Produce an exact copy of the first line of the data below and each line after it, please, up to and including the one with "Task: Click the Change tracking icon".

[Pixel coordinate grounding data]
--*--
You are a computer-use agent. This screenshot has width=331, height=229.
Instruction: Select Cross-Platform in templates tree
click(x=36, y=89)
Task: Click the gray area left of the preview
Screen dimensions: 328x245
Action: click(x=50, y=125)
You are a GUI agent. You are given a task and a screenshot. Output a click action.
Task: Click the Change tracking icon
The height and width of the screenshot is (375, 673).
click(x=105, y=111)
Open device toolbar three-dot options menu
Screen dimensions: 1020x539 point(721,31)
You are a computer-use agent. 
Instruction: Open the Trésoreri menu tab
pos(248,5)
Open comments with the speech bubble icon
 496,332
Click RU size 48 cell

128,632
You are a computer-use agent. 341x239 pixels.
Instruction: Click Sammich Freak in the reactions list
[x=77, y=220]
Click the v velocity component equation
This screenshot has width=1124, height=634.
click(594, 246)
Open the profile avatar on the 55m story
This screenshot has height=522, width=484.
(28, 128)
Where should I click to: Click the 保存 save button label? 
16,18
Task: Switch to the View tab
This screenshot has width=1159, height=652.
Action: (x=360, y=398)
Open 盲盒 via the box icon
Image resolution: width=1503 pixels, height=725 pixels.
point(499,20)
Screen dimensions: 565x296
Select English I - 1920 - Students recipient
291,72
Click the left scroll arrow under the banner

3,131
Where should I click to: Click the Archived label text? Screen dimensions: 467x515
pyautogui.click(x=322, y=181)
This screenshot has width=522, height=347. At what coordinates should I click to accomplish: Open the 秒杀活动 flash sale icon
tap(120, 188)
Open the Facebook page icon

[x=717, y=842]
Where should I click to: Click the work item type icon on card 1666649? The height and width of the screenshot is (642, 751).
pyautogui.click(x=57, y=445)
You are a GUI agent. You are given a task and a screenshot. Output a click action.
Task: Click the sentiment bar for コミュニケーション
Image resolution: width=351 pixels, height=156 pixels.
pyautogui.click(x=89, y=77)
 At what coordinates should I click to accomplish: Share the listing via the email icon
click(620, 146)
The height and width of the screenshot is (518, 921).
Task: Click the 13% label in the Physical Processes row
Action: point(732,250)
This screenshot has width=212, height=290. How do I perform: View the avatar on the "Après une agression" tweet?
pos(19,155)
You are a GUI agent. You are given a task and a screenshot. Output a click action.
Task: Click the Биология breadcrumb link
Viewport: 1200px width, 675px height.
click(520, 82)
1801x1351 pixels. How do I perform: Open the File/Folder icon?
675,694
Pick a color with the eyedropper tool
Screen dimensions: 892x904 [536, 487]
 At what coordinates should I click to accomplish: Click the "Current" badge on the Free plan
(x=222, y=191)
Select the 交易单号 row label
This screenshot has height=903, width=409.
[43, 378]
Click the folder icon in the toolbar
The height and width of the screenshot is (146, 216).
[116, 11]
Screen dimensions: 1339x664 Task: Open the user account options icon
--*--
[Reply]:
You are a computer-use agent. This screenshot has width=331, height=229.
Instruction: Select Cross-Platform in templates tree
click(x=36, y=89)
Task: Click the gray area left of the preview
Screen dimensions: 328x245
Action: click(x=50, y=125)
You are a GUI agent. You are given a task and a screenshot. Output a click action.
Task: Click the Change tracking icon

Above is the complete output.